**INSTRUCTIONS TO FOLLOW:** Collect the lines of the entries where "faire" shows up.
BEGIN DATA SHOWN
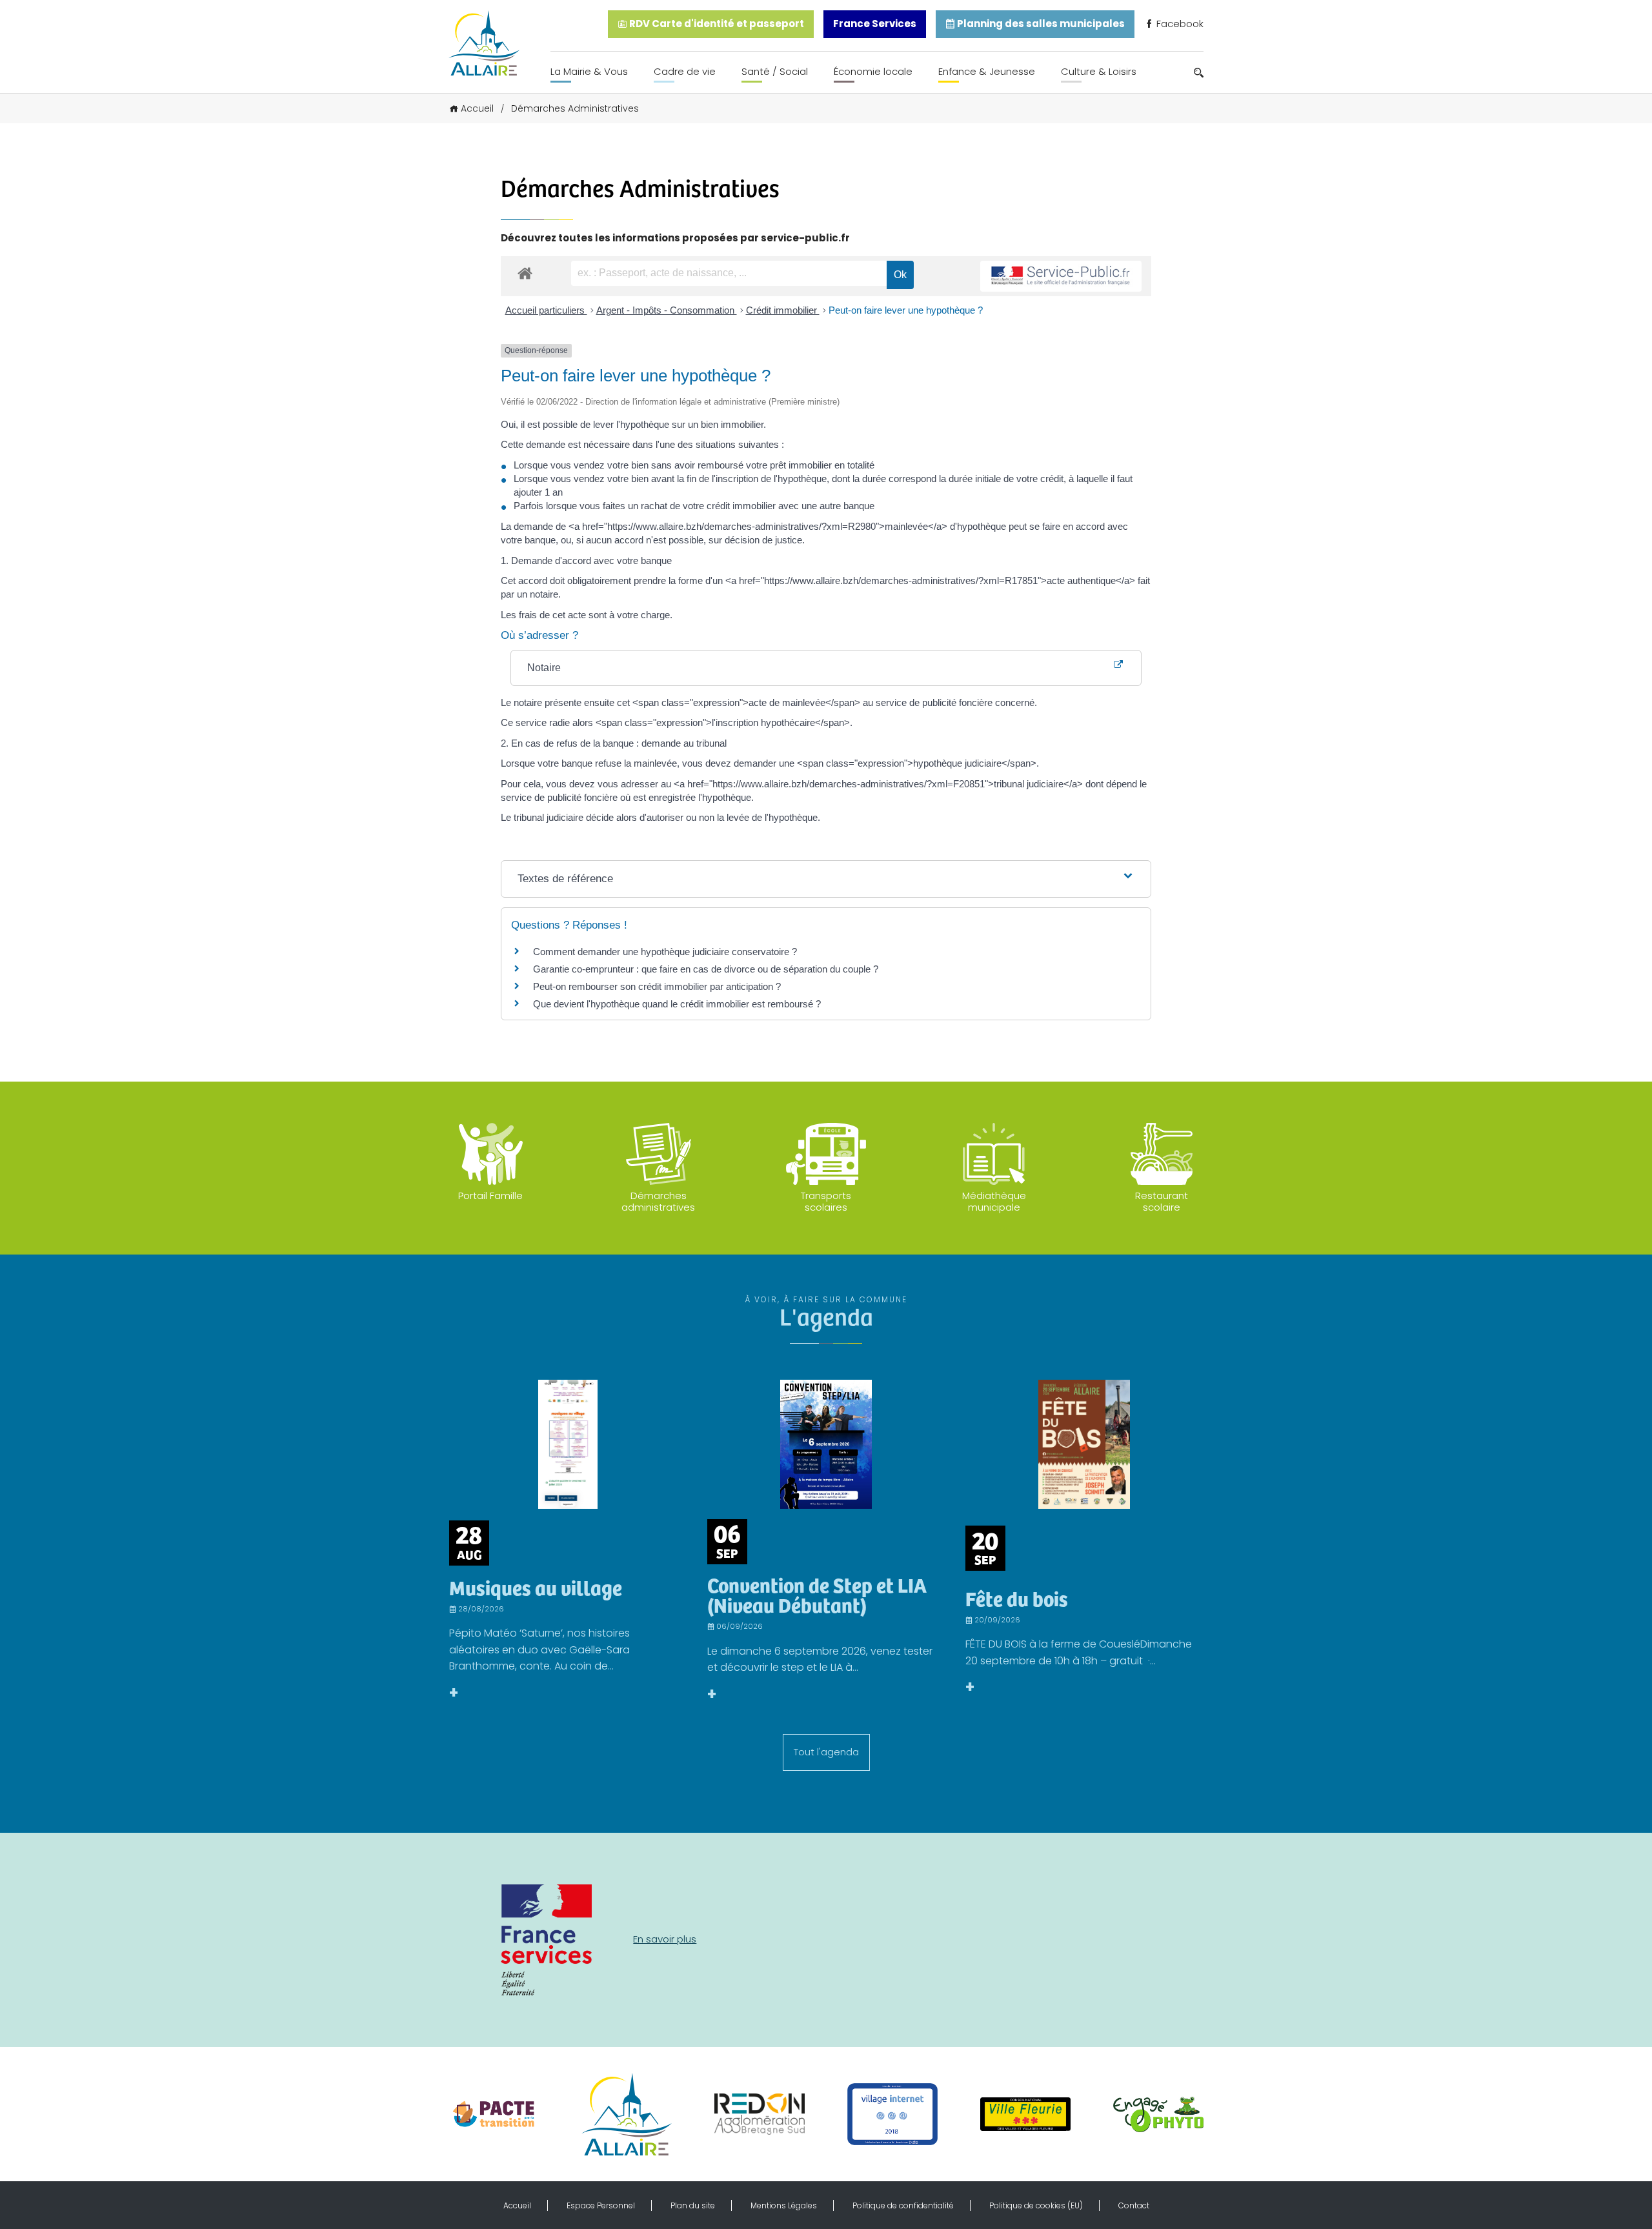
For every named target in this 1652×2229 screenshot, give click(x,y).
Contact (1133, 2205)
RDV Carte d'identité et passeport (715, 23)
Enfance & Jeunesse (986, 71)
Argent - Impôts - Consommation (666, 310)
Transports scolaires (826, 1201)
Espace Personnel (601, 2205)
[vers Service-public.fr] (1061, 276)
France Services (874, 23)
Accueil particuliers (546, 310)
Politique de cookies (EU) (1036, 2205)
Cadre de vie (685, 71)
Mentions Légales (783, 2205)
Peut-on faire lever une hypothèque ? (906, 310)
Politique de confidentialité (903, 2205)
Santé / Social (774, 71)
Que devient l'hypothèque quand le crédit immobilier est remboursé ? (677, 1003)
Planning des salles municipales (1040, 23)
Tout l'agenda (826, 1752)
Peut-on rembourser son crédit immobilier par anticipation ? (657, 986)
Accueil (477, 108)
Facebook (1179, 23)
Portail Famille (490, 1195)
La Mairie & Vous (589, 71)
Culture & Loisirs (1098, 71)
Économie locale (873, 71)
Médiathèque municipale (994, 1201)
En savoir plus (664, 1939)
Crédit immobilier (783, 310)
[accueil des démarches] (524, 273)
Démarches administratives (658, 1201)
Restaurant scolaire (1161, 1201)
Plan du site (692, 2205)
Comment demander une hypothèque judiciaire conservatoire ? (665, 951)
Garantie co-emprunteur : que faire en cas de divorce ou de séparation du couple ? (705, 968)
END DATA SHOWN
**ANSWER TO THE EXERCISE:**
Peut-on faire lever une hypothèque ? (906, 310)
Garantie co-emprunteur : que faire en cas de divorce ou de séparation du couple ? (705, 968)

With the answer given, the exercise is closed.